* **PROBLEM**: Copy the lines of the material word for word, starting at the line that contains "Given: Click the Format Painter icon" and ending at the last line of the material.
begin DATA
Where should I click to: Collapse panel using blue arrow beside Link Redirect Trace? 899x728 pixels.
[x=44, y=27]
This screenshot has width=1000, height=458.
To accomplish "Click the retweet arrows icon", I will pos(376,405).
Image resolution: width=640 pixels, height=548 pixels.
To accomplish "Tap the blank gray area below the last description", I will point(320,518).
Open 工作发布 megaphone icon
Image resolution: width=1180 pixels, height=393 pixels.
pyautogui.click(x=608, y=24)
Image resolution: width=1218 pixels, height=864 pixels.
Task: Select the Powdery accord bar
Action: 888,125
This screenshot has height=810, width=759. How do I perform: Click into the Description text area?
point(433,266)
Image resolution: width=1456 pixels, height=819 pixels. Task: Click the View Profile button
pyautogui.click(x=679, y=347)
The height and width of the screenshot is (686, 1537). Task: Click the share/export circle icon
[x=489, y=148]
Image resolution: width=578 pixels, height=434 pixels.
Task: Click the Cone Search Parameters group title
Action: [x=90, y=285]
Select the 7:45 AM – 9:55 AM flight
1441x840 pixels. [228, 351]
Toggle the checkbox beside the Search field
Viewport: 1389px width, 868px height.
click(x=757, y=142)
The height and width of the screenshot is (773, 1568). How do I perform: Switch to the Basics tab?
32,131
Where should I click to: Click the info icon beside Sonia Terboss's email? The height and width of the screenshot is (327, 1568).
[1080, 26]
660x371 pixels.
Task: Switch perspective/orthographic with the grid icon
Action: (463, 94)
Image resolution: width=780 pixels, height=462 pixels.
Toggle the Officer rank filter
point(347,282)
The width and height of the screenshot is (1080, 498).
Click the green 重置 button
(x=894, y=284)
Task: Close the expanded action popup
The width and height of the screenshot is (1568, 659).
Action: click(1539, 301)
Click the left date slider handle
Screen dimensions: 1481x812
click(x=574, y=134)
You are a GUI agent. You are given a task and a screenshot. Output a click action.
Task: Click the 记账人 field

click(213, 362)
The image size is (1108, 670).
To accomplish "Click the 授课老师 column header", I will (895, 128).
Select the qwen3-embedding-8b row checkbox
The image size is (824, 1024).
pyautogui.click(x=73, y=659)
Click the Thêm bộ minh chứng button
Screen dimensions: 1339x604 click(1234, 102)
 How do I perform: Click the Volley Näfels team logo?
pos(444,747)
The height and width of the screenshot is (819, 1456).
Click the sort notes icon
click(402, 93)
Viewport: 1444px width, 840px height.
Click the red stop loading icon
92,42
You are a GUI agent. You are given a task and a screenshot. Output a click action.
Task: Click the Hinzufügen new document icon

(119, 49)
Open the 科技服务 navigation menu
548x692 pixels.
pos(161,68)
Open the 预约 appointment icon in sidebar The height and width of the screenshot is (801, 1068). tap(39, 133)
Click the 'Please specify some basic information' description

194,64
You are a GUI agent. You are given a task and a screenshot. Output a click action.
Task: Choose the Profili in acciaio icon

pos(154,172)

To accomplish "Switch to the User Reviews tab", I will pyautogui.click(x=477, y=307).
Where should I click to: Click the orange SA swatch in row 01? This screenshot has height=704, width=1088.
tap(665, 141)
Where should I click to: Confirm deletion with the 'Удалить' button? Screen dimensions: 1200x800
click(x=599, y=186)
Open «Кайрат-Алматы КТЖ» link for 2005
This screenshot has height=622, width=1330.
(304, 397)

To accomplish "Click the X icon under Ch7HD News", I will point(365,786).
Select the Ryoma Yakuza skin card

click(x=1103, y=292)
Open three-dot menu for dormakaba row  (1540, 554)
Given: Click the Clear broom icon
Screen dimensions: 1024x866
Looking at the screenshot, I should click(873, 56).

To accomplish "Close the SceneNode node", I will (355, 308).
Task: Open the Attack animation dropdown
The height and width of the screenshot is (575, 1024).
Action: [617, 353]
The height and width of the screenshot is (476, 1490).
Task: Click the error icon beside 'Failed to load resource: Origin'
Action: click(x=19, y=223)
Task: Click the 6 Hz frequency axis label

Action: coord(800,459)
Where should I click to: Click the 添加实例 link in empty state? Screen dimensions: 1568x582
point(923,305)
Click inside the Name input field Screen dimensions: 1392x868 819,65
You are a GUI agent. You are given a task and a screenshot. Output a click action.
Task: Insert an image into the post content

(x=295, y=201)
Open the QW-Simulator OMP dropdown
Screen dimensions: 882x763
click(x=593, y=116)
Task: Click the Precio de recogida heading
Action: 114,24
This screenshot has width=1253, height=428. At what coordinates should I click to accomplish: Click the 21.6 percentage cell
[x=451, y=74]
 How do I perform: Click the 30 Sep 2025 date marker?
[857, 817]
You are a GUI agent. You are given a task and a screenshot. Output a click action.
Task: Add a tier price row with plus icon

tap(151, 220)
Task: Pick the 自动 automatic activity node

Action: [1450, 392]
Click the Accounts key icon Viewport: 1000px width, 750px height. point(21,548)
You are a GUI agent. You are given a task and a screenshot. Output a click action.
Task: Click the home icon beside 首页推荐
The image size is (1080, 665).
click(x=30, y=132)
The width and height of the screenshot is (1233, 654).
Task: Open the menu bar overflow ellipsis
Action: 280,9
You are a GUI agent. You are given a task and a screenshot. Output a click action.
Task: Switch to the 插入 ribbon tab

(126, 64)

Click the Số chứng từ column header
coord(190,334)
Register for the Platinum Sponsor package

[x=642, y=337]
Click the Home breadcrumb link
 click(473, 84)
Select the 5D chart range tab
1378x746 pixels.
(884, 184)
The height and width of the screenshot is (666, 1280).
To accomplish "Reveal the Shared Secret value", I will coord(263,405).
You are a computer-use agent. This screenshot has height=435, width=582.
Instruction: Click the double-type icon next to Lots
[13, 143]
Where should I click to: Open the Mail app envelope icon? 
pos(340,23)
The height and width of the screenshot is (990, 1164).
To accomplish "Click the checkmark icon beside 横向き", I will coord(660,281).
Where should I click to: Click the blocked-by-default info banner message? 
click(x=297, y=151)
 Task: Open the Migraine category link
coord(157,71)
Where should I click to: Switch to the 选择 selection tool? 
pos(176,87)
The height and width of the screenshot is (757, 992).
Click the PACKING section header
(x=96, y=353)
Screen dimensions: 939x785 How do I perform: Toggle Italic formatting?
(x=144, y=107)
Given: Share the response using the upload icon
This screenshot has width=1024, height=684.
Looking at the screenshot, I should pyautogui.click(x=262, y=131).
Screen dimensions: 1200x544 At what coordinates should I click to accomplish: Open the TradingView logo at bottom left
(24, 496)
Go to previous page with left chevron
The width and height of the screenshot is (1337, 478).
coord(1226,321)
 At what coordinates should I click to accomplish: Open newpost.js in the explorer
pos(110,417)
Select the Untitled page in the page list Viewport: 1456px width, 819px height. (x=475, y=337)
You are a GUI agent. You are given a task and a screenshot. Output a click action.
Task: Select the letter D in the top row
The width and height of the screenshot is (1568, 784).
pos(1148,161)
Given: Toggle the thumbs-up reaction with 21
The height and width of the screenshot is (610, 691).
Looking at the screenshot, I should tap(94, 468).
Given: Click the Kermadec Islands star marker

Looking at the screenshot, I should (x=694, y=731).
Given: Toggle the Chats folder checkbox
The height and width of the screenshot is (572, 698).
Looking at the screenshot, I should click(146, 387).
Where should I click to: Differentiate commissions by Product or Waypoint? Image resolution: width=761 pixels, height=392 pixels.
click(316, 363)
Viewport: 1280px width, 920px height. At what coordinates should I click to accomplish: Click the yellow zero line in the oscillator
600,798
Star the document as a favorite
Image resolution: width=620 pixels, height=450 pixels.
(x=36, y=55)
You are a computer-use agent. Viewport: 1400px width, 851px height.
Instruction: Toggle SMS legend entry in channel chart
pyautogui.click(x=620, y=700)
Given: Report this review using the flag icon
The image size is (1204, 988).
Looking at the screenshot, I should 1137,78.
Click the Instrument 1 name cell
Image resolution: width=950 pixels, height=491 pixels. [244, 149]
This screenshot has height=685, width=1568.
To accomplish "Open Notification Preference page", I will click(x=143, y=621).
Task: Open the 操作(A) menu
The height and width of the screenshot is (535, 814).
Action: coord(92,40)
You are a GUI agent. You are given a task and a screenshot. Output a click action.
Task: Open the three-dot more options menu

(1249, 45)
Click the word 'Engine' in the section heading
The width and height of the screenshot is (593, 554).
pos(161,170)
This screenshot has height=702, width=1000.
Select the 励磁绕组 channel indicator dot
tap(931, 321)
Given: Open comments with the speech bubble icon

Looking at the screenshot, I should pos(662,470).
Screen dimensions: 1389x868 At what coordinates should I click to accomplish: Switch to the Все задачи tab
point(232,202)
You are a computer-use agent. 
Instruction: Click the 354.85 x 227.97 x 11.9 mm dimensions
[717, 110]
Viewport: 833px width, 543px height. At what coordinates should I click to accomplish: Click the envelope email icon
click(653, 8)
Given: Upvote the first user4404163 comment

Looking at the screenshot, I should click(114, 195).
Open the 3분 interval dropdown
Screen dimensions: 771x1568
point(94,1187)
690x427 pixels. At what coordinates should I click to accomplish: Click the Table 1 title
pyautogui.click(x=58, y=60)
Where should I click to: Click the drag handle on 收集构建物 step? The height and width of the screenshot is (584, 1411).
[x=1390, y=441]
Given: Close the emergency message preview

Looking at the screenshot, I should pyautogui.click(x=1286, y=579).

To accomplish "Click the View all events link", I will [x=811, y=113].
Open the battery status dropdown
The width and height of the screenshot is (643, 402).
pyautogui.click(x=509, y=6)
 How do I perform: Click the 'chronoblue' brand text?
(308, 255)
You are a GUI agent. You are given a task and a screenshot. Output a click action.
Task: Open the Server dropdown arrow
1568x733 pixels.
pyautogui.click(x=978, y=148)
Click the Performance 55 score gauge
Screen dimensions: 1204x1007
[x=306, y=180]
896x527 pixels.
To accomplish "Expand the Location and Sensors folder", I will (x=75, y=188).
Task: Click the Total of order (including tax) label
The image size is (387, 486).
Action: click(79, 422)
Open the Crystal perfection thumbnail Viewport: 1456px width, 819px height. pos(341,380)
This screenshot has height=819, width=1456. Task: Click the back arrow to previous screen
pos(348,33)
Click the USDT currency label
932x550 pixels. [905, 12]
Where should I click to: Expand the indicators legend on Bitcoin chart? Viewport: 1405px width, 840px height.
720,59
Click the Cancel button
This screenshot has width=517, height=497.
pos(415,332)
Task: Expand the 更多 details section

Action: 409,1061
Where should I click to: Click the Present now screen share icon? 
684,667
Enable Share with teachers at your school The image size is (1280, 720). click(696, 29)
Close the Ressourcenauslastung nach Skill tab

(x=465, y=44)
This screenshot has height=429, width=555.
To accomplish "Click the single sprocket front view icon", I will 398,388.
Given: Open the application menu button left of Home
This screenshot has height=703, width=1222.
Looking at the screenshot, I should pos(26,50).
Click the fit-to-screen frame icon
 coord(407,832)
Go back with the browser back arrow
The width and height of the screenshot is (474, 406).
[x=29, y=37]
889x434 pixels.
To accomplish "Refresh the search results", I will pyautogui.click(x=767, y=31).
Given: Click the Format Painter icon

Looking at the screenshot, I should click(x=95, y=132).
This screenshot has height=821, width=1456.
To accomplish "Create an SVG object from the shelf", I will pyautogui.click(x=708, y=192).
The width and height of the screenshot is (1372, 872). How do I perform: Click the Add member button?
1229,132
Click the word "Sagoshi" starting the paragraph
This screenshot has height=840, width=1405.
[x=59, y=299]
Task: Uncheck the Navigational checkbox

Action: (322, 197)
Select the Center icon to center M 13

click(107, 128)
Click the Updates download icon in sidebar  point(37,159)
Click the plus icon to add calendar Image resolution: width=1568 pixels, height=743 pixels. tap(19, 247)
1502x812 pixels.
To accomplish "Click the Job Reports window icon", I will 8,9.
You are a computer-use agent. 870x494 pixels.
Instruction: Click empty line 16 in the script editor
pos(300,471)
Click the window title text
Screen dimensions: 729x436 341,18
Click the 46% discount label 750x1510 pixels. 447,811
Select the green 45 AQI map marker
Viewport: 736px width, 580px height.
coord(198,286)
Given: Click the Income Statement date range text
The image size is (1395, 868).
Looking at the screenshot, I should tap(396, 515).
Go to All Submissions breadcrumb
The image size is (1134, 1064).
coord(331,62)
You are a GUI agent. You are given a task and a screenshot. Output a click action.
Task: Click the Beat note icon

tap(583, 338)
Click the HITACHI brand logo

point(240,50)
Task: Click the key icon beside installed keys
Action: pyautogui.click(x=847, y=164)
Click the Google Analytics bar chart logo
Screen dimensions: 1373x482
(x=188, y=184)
end DATA
* **EXERCISE RESPONSE**:
Given: Click the Format Painter icon

Looking at the screenshot, I should click(x=95, y=132).
This screenshot has height=821, width=1456.
To accomplish "Create an SVG object from the shelf", I will pyautogui.click(x=708, y=192).
The width and height of the screenshot is (1372, 872). How do I perform: Click the Add member button?
1229,132
Click the word "Sagoshi" starting the paragraph
This screenshot has height=840, width=1405.
[x=59, y=299]
Task: Uncheck the Navigational checkbox

Action: (322, 197)
Select the Center icon to center M 13

click(107, 128)
Click the Updates download icon in sidebar  point(37,159)
Click the plus icon to add calendar Image resolution: width=1568 pixels, height=743 pixels. tap(19, 247)
1502x812 pixels.
To accomplish "Click the Job Reports window icon", I will 8,9.
You are a computer-use agent. 870x494 pixels.
Instruction: Click empty line 16 in the script editor
pos(300,471)
Click the window title text
Screen dimensions: 729x436 341,18
Click the 46% discount label 750x1510 pixels. 447,811
Select the green 45 AQI map marker
Viewport: 736px width, 580px height.
coord(198,286)
Given: Click the Income Statement date range text
The image size is (1395, 868).
Looking at the screenshot, I should tap(396, 515).
Go to All Submissions breadcrumb
The image size is (1134, 1064).
coord(331,62)
You are a GUI agent. You are given a task and a screenshot. Output a click action.
Task: Click the Beat note icon

tap(583, 338)
Click the HITACHI brand logo

point(240,50)
Task: Click the key icon beside installed keys
Action: pyautogui.click(x=847, y=164)
Click the Google Analytics bar chart logo
Screen dimensions: 1373x482
(x=188, y=184)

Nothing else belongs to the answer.